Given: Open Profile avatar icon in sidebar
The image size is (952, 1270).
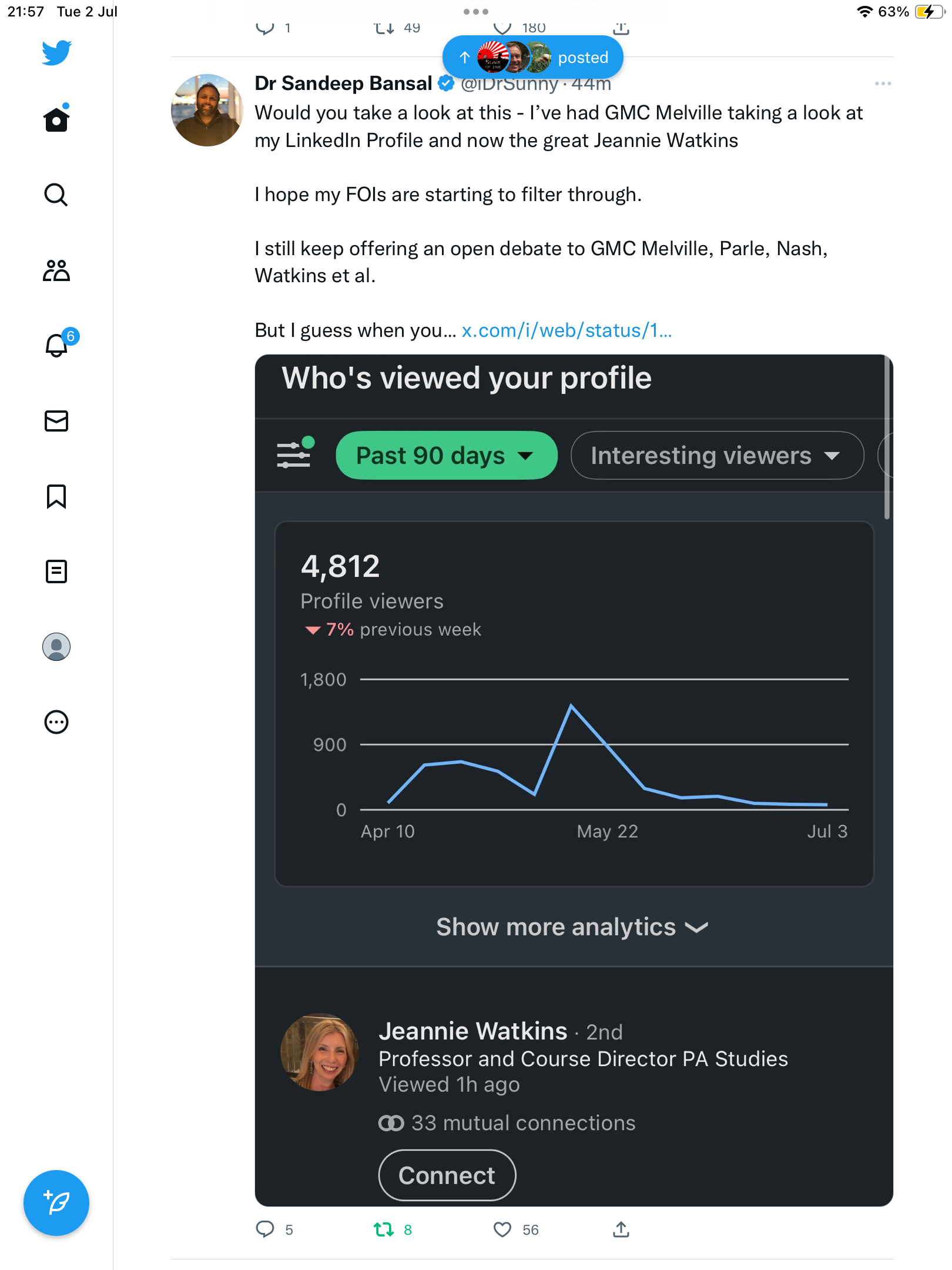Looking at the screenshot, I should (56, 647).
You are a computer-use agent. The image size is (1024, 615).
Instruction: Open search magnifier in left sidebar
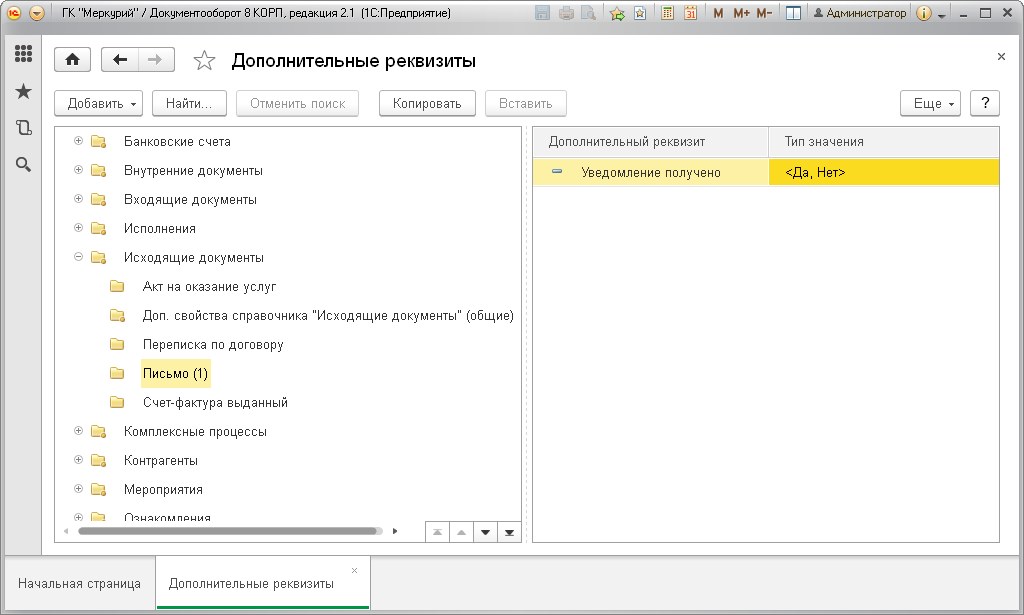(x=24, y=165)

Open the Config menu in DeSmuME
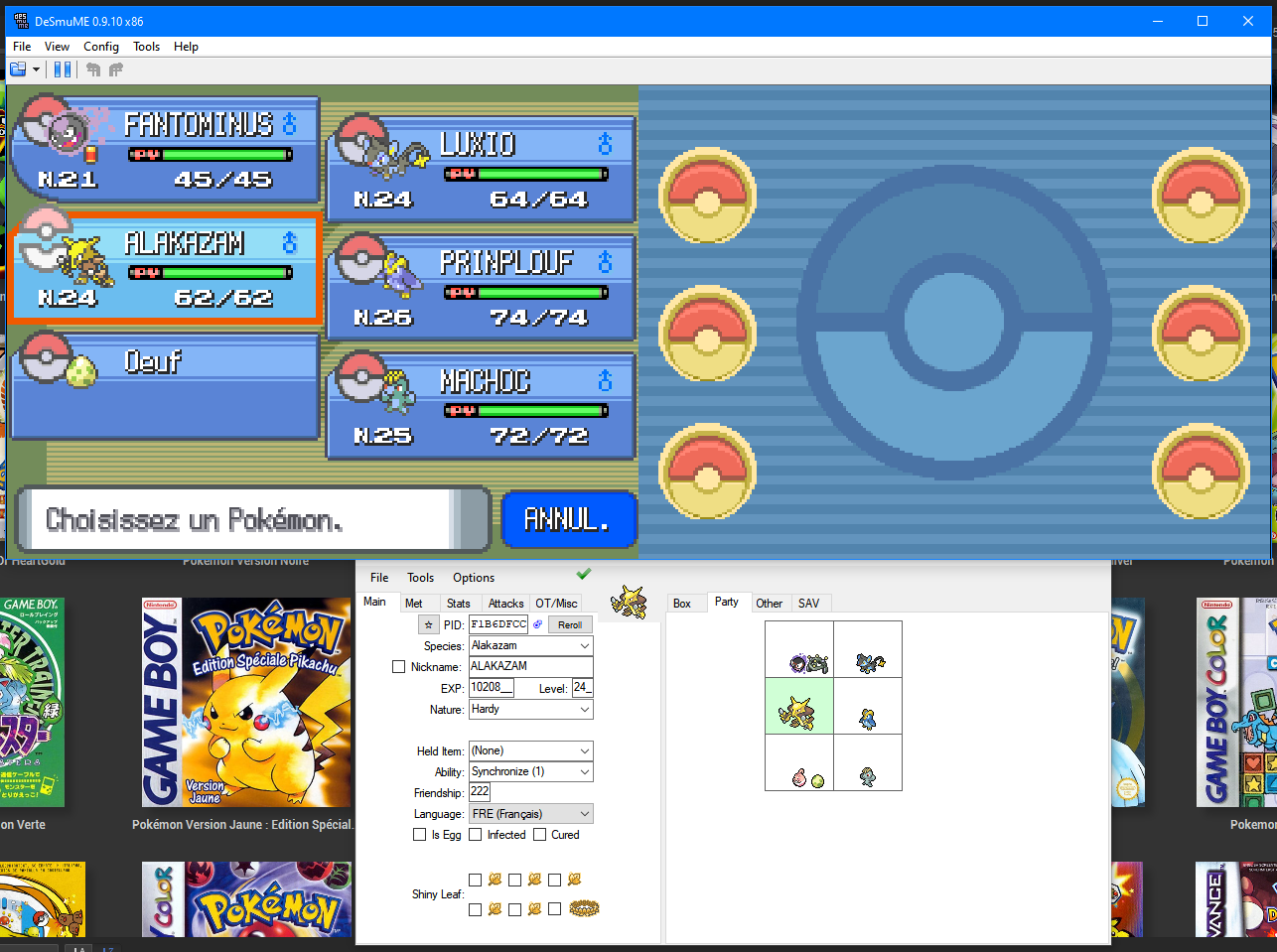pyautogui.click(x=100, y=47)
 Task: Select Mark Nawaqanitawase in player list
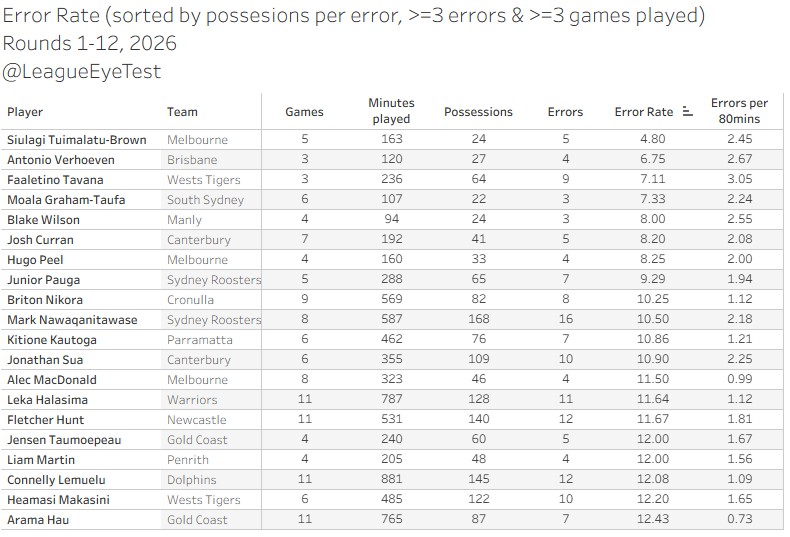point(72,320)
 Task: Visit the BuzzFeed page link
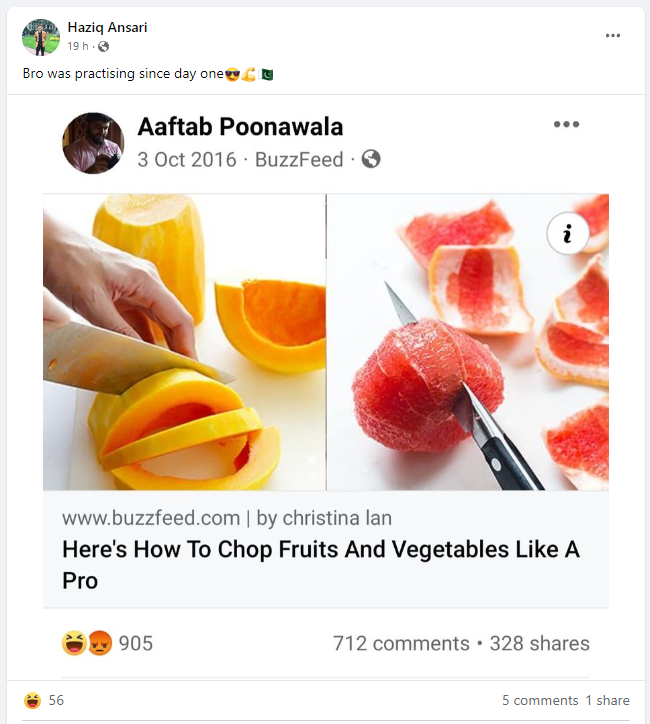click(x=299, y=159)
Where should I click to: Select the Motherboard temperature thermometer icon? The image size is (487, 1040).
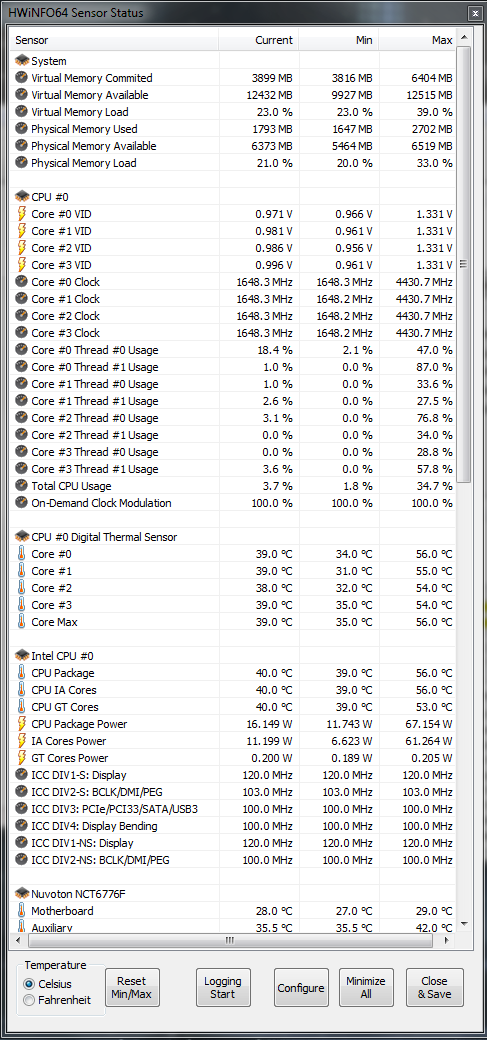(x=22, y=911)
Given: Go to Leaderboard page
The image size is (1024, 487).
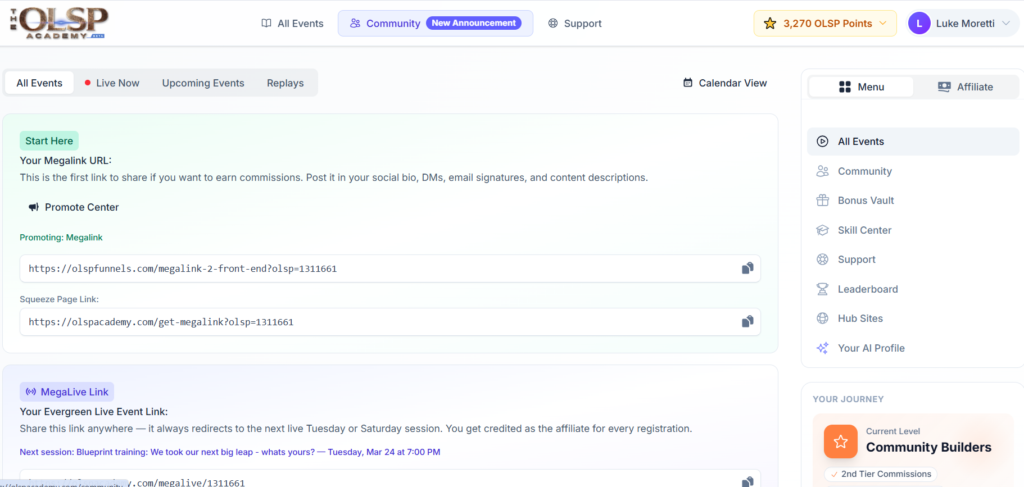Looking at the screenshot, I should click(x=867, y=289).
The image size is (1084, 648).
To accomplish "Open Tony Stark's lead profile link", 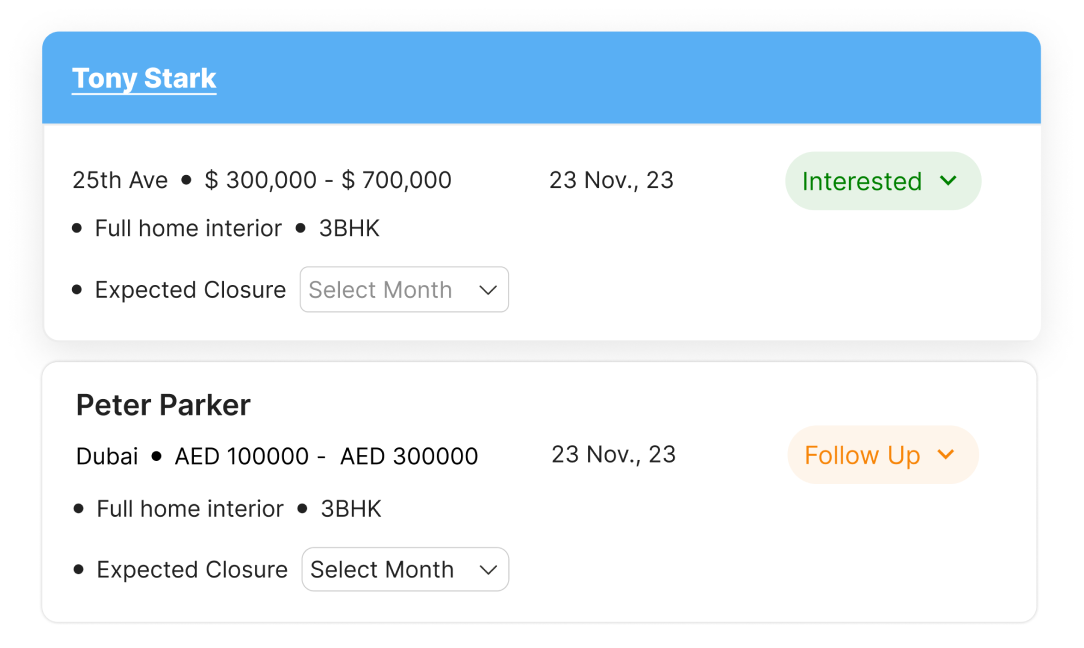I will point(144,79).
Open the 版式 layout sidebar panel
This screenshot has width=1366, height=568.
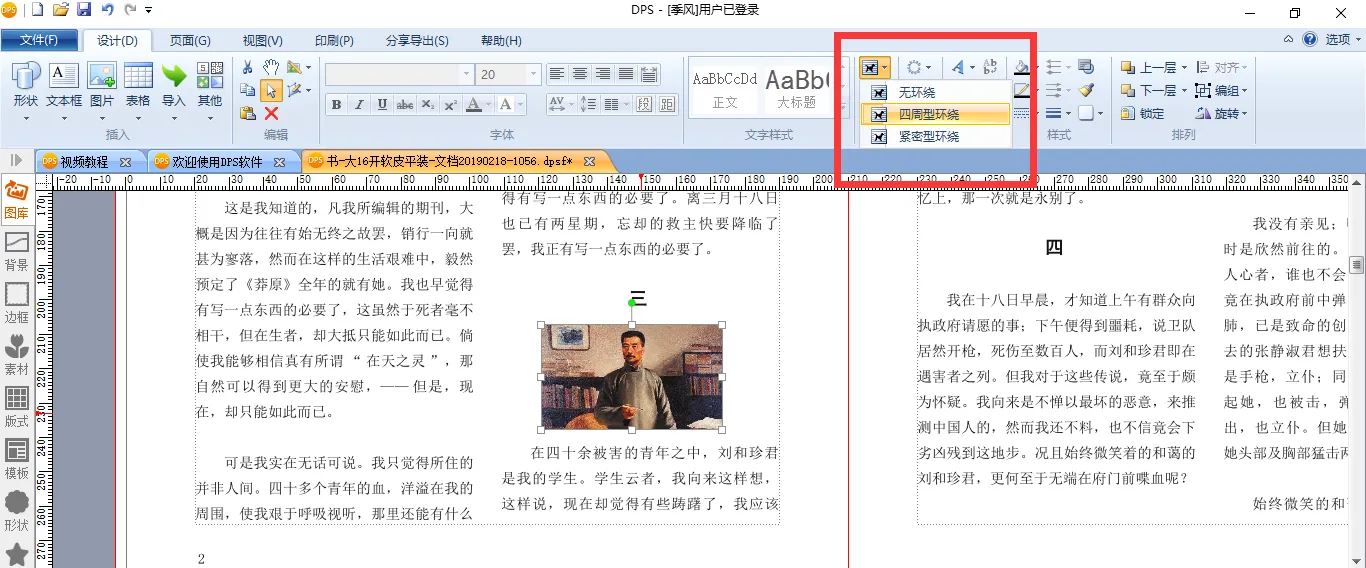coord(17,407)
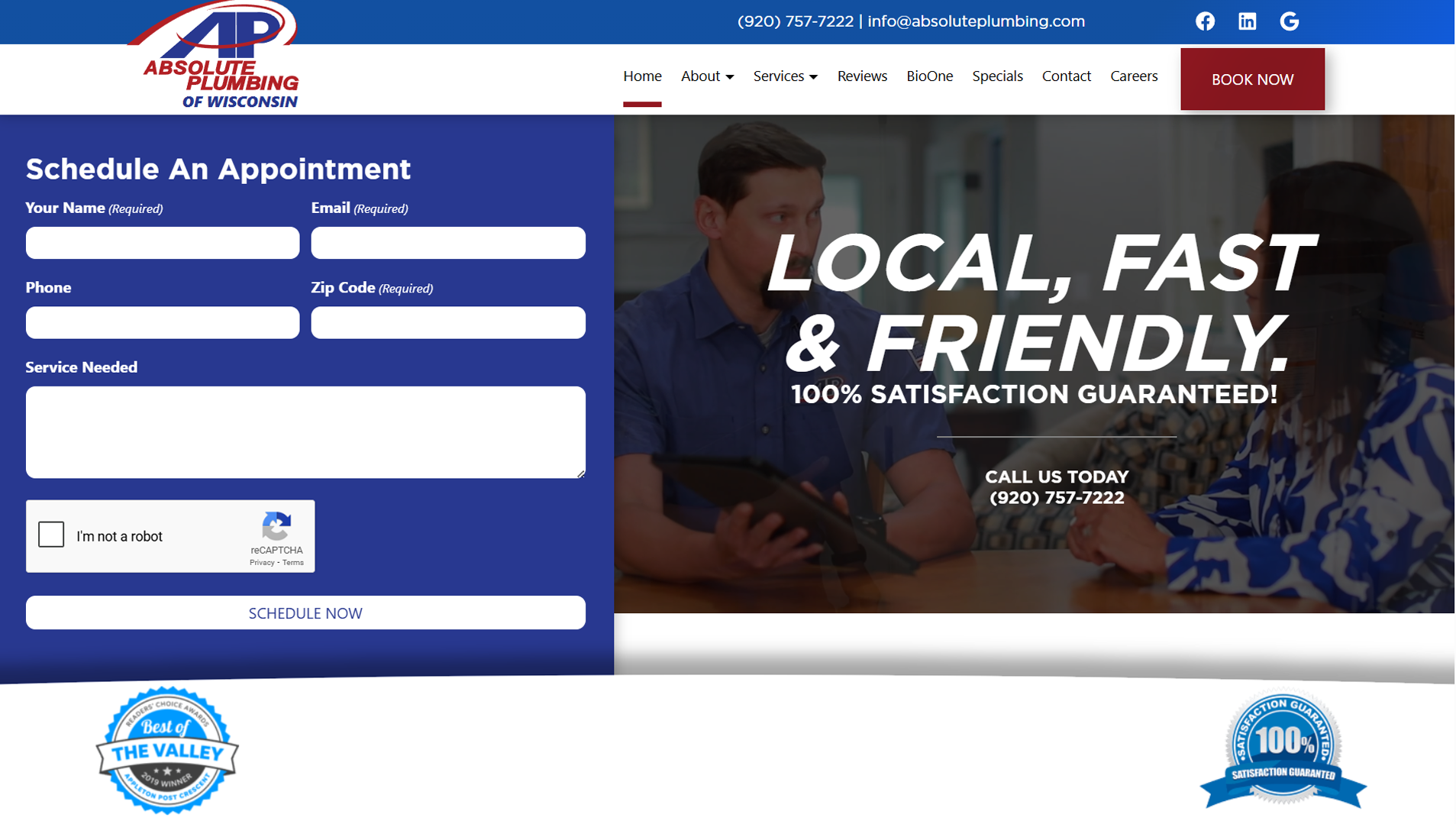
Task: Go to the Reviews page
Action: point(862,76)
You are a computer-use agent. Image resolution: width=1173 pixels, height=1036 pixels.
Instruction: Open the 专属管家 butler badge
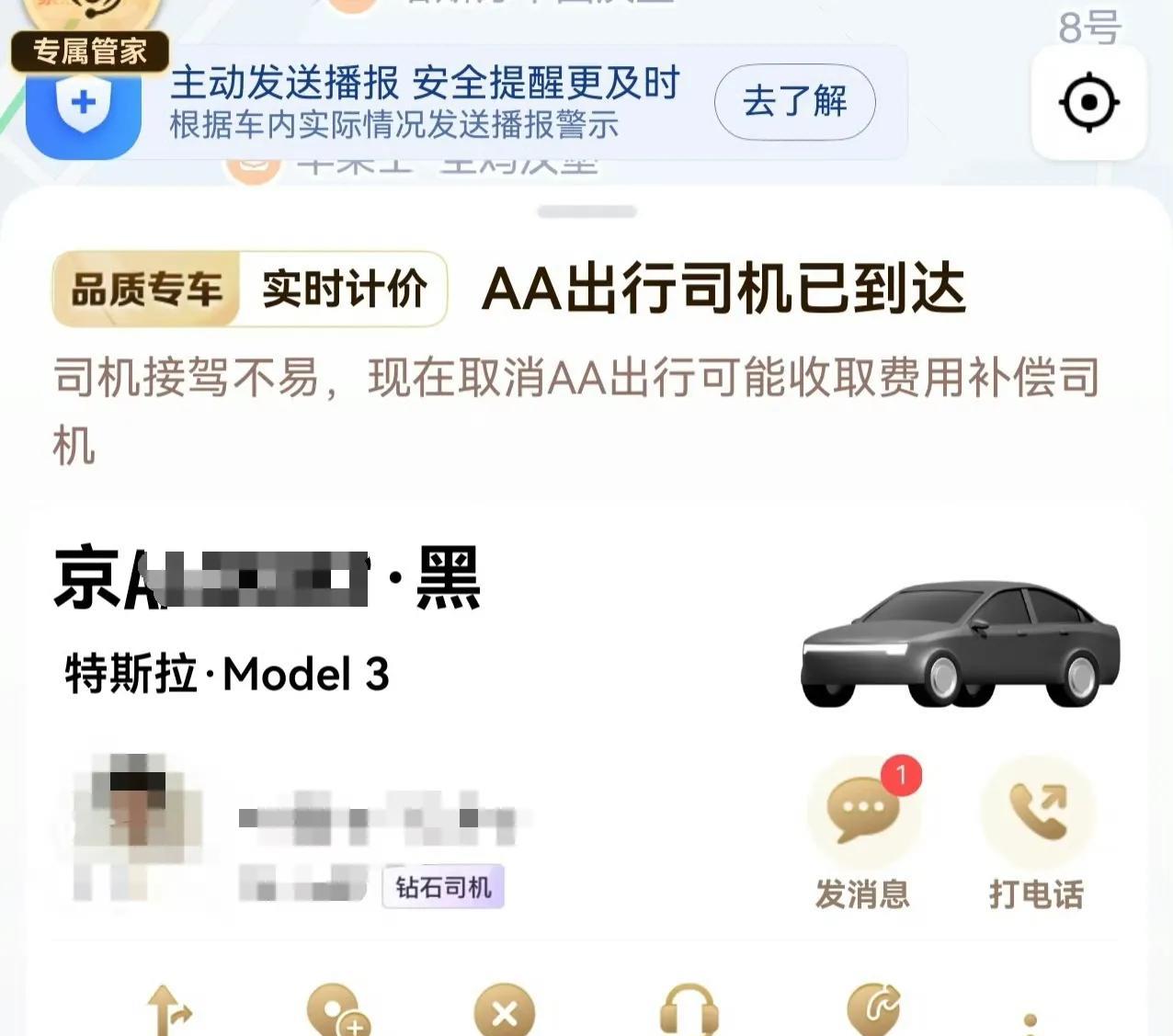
***
**EXERCISE DETAILS**
Retype exactly, please, the span from the line holding "Open the 版式 layout sidebar panel" through the closing line of the data, both ends included, without the pictures.

**ANSWER TO THE EXERCISE**
Open the 版式 layout sidebar panel
This screenshot has width=1366, height=568.
coord(17,407)
Task: Go to the Reviews page
Action: point(862,76)
You are a computer-use agent. Image resolution: width=1173 pixels, height=1036 pixels.
Instruction: Open the 专属管家 butler badge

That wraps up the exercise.